Rapport de juin 2010 du Congrès sur AIG. Que se serait-il passé si AIG avait fait faillite ? Cas Société Générale. Partie I.

J'avais rédigé un article le 17 mars 2009 sur le sujet des versements de cash de l'assureur en difficulté AIG aux banques françaises, suite au plan de sauvetage du gouvernement fédéral américain lancé en septembre 2008.

J'avais plutôt conclu sur l'aspect impact significatif sur le résultat dans les comptes 2008 de la Société Générale et BNP Paribas.

Contreparties AIG. CDS Credit Default Swaps. Quel impact dans les comptes 2008 pour la Société Générale et BNP Paribas ?

http://investigationfin.canalblog.com/archives/2009/03/17/13012882.html

Ce qui ne voulait pas dire que si AIG avait fait faillite la Société Générale notamment n'aurait pas eu à subir de pertes importantes par la suite !

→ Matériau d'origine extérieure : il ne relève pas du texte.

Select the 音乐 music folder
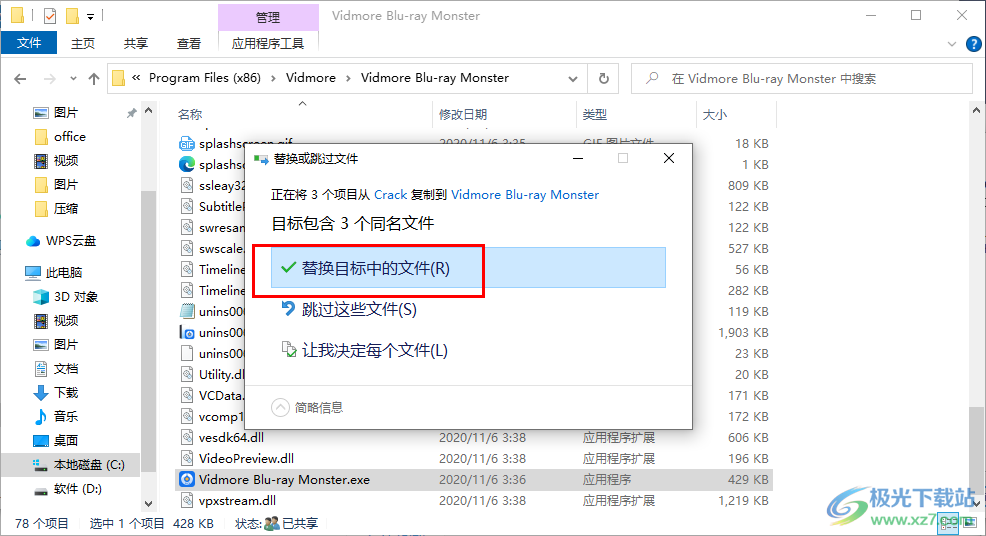 pos(65,417)
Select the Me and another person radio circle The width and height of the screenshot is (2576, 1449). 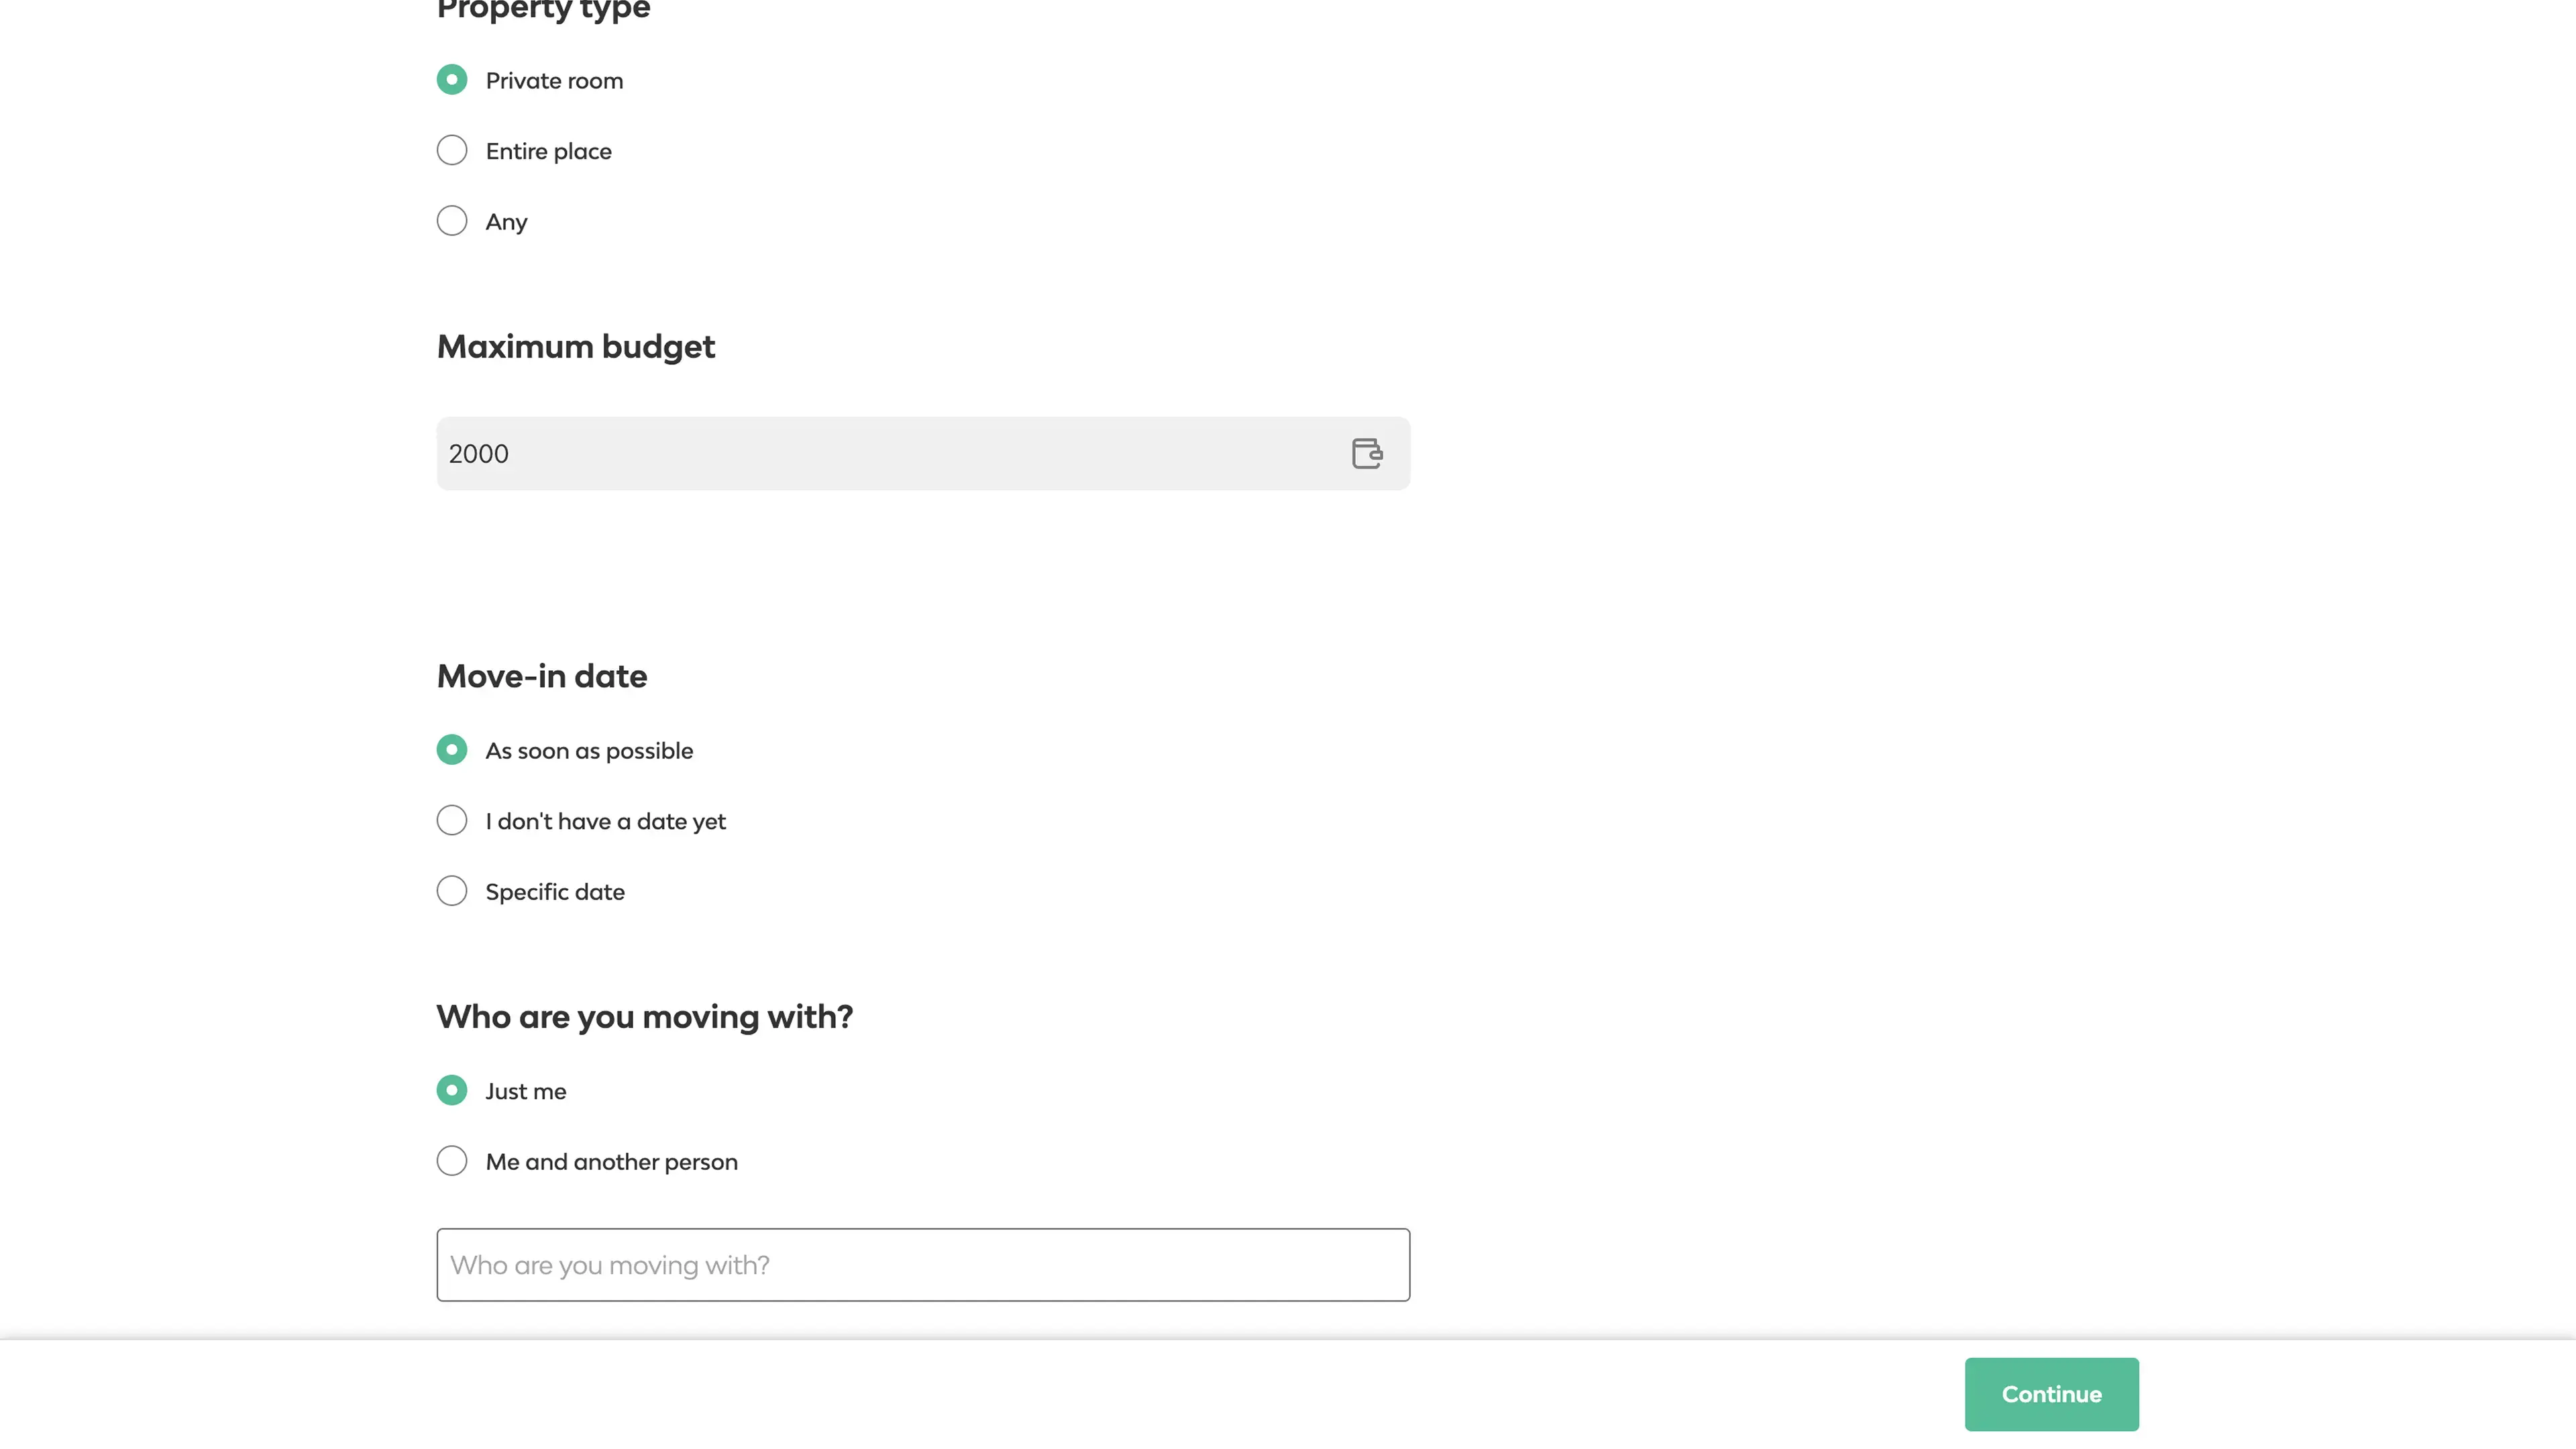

Les documents publiés récemment sur le site du Congrès (250 000 pages à http://documents.republicans.oversight.house.gov/E-mails-and-electronic-files/ et rapport à cop.senate.gov/documents/cop-061010-report.pdf) permettent de progresser sur cette problématique.

En l'état actuel de mes recherches, difficile de conclure sur le fait que la Société Générale ait pu éviter des milliards de dollars de pertes sans sauvetage d'AIG par le gouvernement américain.

Même les travaux du Panel du Congrès qui a rédigé le rapport ne sont pas explicites.

Un deuxième article sur le sujet exploitera une partie des 250 000 pages rendues publiques ainsi que les publications de la Société Générale sur le sujet.

Je crains de rester avec plus de points d'interrogations que de certitudes à l'issue des travaux accomplis, qui je l'espère vous permettront de progresser sur la connaissance ou la compréhension du sujet.

Plan de l'article :

I. Rappel des sommes reçues par la Société Générale au titre du plan de sauvetage d'AIG (extraits de mon article du 17 mars 2009)

II. Revue du rapport The AIG Rescue, Its impact on Markets, and the Government's Exit Strategy. Congressionnal Oversight Panel. 10 juin 2010

II.1) Précisions sur la nature des trois versements à la Société Générale liés au plan de sauvetage

II. 2) Combien ces titres RMBS (associés à ML 2) et CDO (associés à ML 3) valent-ils aujourd'hui ?

II 3) Estimation de pertes possibles par la méthode de la décote

II 4) Que se serait-il passé en cas de faillite d'AIG mi-septembre 2008 selon le Panel du Congrès ?

I. Rappel des sommes reçues par la Société Générale au titre du plan de sauvetage d'AIG (extraits de mon article du 17 mars 2009)

- 4,1 milliards de dollars de collatéral liés à des CDS de CDO ; versés à partir du 16 septembre 2008 ;

- 6,9 milliards de dollars de rachat par une entité Maiden Lane III des sous-jacents (CDO) des CDS pour les annuler ; versés à partir du 10 novembre 2008 ;

- 0,9 milliards de dollars liés à des opérations de prêts sur titres ; versés à partir du 18 septembre 2008.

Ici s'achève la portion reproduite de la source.